12 - Adu Domba
Aku merasakan ada yang tak biasa. Bahkan sejak masuk gerbang sekolah, aku merasakan ada yang aneh. Mataku melihat sekeliling, banyak anak-anak lain yang memperhatikanku sambil berbisik-bisik. Ada apa sih?
Kulewati ruang guru dan menyempatkan diri untuk melihat pantulan diriku di cermin besar yang terpasang di seberang pintu. Apa ada yang salah? Rasanya tidak. Aku pakai seragam sesuai, tak ada yang aneh dengan penampilanku. Rambutku pun rapi. Lalu ada apa dengan orang-orang ini?
Sudahlah, aku memilih masa bodo dan lanjut naik ke lantai dua dan masuk ke kelas. Suasana di kelas lebih aneh lagi, semua orang langsung mengarahkan pandangannya ke arahku. Aneh, kompak sekali.
"Pagi, hehe," ucapku dengan kaku.
Aku pun segera duduk di kursi ku yang biasa. Kebetulan Saras dan Nindy sudah datang, mereka diam saja sejak tadi. Di antara teman sekelas, hanya mereka berdua yang tampak normal.
“Ada apa sih? Ada yang salah sama aku ya?” tanyaku pada Nindy.
Nindy menoleh ke arahku dengan senyum kaku di wajahnya. “Eh, gimana ya? Enggak kok."
“Saras? Menurut kamu gimana?” Aku beralih ke Saras yang duduk di depanku.
“Hm, Saras ikut aku yuk!” ajak Nindy.
“Yuk!” Saras tak menjawab
pertanyaanku dan langsung berdiri kemudian pergi bersama Nindy.
Hah? Sumpah? Aku dicuekin sama mereka? Kenapa sih? Kok aku jadi takut ya. Tapi aku benar-benar tak tahu apa-apa. Gimana dong ini? Lingga, aku harus cari dia. Mungkin dia tahu sesuatu. Jam segini dia pasti di depan aula. Aku segera berdiri dan hendak pergi. Tapi tiba-tiba seseorang memegang tanganku dari belakang.
“Eh?” Aku berhenti dan menoleh ke belakang. Ternyata Rian yang memegang tanganku. Cowok berambut cepak itu menatapku dengan wajah datar.
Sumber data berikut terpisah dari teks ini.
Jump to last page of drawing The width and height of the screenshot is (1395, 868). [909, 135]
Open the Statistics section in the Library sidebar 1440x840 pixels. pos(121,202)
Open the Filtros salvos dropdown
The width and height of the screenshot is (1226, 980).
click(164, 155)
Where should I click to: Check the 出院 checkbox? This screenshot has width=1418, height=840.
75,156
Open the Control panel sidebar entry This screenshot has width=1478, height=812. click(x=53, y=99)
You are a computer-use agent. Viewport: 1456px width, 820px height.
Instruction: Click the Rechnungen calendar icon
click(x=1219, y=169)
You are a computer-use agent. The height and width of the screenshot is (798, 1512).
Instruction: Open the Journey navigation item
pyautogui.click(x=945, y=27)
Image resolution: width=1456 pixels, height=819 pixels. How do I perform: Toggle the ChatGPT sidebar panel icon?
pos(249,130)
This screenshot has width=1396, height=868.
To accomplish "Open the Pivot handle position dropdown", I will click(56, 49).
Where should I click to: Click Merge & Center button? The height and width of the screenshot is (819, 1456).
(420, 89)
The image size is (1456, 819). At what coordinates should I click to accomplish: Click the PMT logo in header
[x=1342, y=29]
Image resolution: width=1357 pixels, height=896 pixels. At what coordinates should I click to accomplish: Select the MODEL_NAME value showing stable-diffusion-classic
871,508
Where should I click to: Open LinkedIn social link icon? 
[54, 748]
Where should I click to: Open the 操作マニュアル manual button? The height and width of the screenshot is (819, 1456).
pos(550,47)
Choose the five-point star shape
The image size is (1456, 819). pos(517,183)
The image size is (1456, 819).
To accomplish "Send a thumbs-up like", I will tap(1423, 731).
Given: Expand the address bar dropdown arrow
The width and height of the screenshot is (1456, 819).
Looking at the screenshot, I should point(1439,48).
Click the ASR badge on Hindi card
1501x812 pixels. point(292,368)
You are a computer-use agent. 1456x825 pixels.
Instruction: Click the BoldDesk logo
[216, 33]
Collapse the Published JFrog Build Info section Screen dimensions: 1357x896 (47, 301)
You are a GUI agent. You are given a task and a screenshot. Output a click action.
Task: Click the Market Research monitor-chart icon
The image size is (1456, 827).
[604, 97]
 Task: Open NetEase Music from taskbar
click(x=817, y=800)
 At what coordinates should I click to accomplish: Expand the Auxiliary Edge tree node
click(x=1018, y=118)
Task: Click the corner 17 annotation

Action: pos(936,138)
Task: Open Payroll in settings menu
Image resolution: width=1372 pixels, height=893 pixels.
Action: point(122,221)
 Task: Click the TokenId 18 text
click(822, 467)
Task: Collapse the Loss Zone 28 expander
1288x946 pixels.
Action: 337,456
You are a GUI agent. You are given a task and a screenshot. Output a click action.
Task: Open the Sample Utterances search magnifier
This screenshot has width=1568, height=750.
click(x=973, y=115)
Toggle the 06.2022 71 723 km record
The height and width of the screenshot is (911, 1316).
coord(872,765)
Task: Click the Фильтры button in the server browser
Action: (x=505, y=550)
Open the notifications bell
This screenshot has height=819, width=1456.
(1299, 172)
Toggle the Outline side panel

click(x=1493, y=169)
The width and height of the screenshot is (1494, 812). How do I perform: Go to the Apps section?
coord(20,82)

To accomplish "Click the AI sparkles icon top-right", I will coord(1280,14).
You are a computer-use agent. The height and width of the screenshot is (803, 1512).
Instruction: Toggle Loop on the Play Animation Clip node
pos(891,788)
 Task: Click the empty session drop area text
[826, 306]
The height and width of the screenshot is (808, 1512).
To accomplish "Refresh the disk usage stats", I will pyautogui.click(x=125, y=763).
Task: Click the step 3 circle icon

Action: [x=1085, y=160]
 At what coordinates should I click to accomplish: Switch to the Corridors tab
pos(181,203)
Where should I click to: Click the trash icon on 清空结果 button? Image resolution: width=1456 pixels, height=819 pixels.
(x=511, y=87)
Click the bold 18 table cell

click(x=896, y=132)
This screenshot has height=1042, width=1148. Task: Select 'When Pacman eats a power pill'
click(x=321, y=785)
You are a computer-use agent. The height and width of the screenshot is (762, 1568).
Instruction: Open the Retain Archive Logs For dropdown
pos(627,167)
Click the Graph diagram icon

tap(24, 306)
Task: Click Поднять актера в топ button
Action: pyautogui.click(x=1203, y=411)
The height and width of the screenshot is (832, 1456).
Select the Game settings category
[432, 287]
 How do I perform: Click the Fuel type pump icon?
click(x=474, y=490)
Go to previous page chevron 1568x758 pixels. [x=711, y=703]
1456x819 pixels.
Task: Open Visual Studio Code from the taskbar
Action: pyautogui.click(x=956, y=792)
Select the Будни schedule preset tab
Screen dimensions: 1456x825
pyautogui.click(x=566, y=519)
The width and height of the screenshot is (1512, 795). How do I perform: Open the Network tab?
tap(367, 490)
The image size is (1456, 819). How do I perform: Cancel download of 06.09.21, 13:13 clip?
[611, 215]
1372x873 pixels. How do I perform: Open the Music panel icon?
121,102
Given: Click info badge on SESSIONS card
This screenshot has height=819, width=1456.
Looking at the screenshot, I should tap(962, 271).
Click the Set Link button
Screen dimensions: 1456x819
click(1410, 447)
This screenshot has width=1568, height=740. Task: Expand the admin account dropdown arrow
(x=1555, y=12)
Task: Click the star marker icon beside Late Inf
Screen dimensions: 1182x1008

“Nawang, bisa ngobrol sebentar gak?”
“Bisa,” jawabku. “Tapi bisa gak lepas tanganku? Kita gak lagi main FTV."
“Maaf."
Ia mengajakku ke depan jendela kelas yang terbuka. Kami berdiri sambil menghadap ke luar dan menikmati angin pagi yang sejuk. Tampak burung-burung berterbangan dan hinggap di ranting pohon ceri.
“Kamu ada masalah apa sama Saras dan Nindy?” tanya Rian.
“Masalah? Gak ada."
“Ayolah, aku ini ketua kelas. Aku perlu tahu masalah apa yang terjadi sama teman-teman sekelasku. Biar nanti kita cari jalan keluarnya sama-sama."
“Hah? Apa sih? Ada apa sih hari ini? Semuanya aneh banget!” keluhku sambil menggaruk-garuk kepala.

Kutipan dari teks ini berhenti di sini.